Well, in your post #80 you claim that agents are essential in probability.
in #80 DarMM said:
Any probability model contains the notion of an "agent" who "measures/learns" the value of something.
But this is not the case. In the book Probability via expectation by Peter Whittle, my favorite exposition of the frequentist approach, the only mention of 'agent' has quite a different meaning. (He contrasts the frequentist and the subjective point of view in Section 3.5.)

Your statement is valid for the Bayesian but not for the frequentist. For him there is a true model, and various (even incompatible) ways of estimating the parameters of this model. The agent who trusts one or the other of these estimators is always outside the theory. Statistical theory is only about the consistency of estimators, for a fixed but unknown model from a given class.

### Problems
(1) In the post on frequentist and Bayesian probability, which book does the writer call a favorite exposition of the frequentist approach?
(2) In the post on frequentist and Bayesian probability, write out the passage from "Well, in your" to "value of something." again, substituting "central" for "essential".
(3) Pick up the post on frequentist and Bayesian probability and continue it after its last sentence.

### Recorded data
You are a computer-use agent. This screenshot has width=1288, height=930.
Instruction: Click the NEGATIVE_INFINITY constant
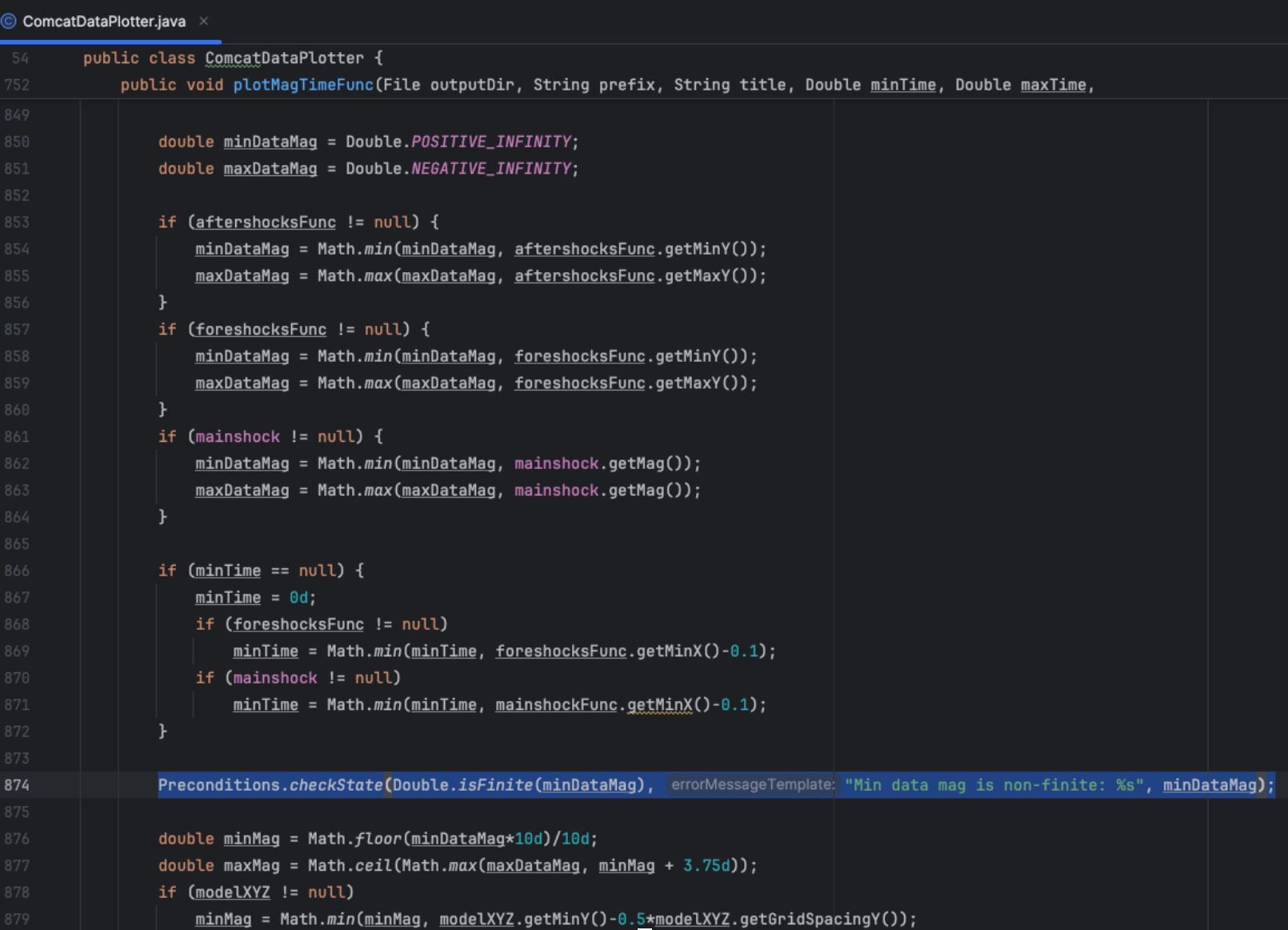(x=491, y=169)
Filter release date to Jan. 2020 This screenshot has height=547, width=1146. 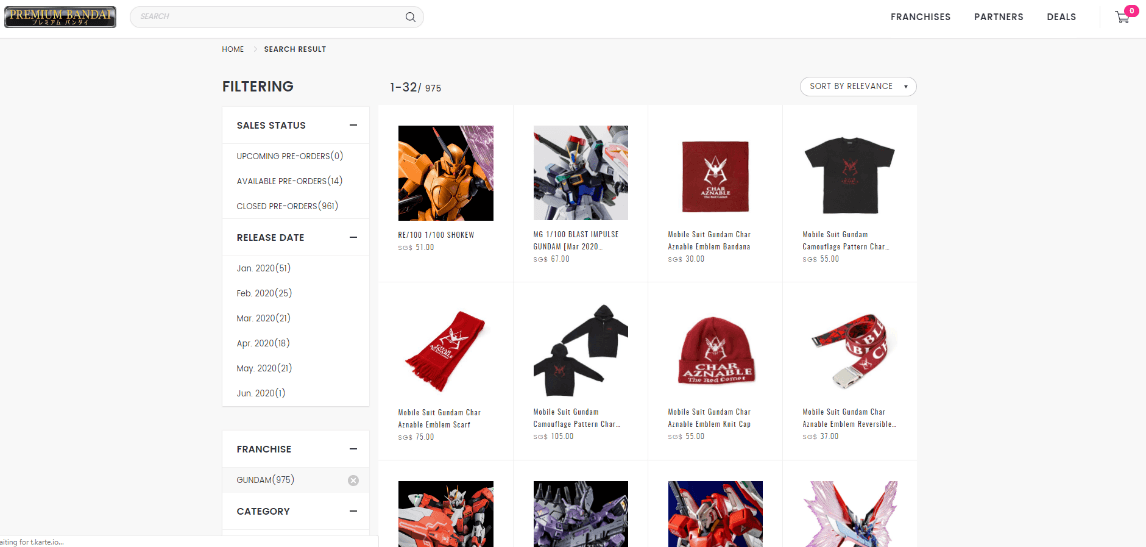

### Task results
(1) Probability via expectation by Peter Whittle

(2)
Well, in your post #80 you claim that agents are central in probability.
in #80 DarMM said:
Any probability model contains the notion of an "agent" who "measures/learns" the value of something.

(3)
  • #161
A. Neumaier said:
Frequentist arguments are about ensembles modeled in the probability space for the maximal domain of discourse fixed once and for all. Conditional probabilities are derived statements about well-specified subensembles.

There are no assignments in the frequentist's description, except arbitrary subjective approximations to the objective but unattainable truth.

But there is much more wrong with the Wigner's friend setting, and even with von Neumann's original simpler discussion of measurement:

1. Quantum mechanics as defined in the textbooks is a theory about a single time-dependent state, (for a quantum system, an ensemble of similarly prepared quantum systems, or the knowledge about a quantum system, depending on the interpretation). But unlike in frequentist probability theory, the traditional foundations make no claims at all about how the state of a subsystem is related to the state of the full system. This introduces a crucial element of ambiguity into the discussion of everything where a system together with a subsystem is considered in terms of their states. In this sense, the standard foundations (no matter in which description) of quantum mechanics (not the practice of quantum mechanics itself) is obviously incomplete.
This is not true. There's a standard rule, and it's derived from probability theory applied to probabilities given by Born's rule.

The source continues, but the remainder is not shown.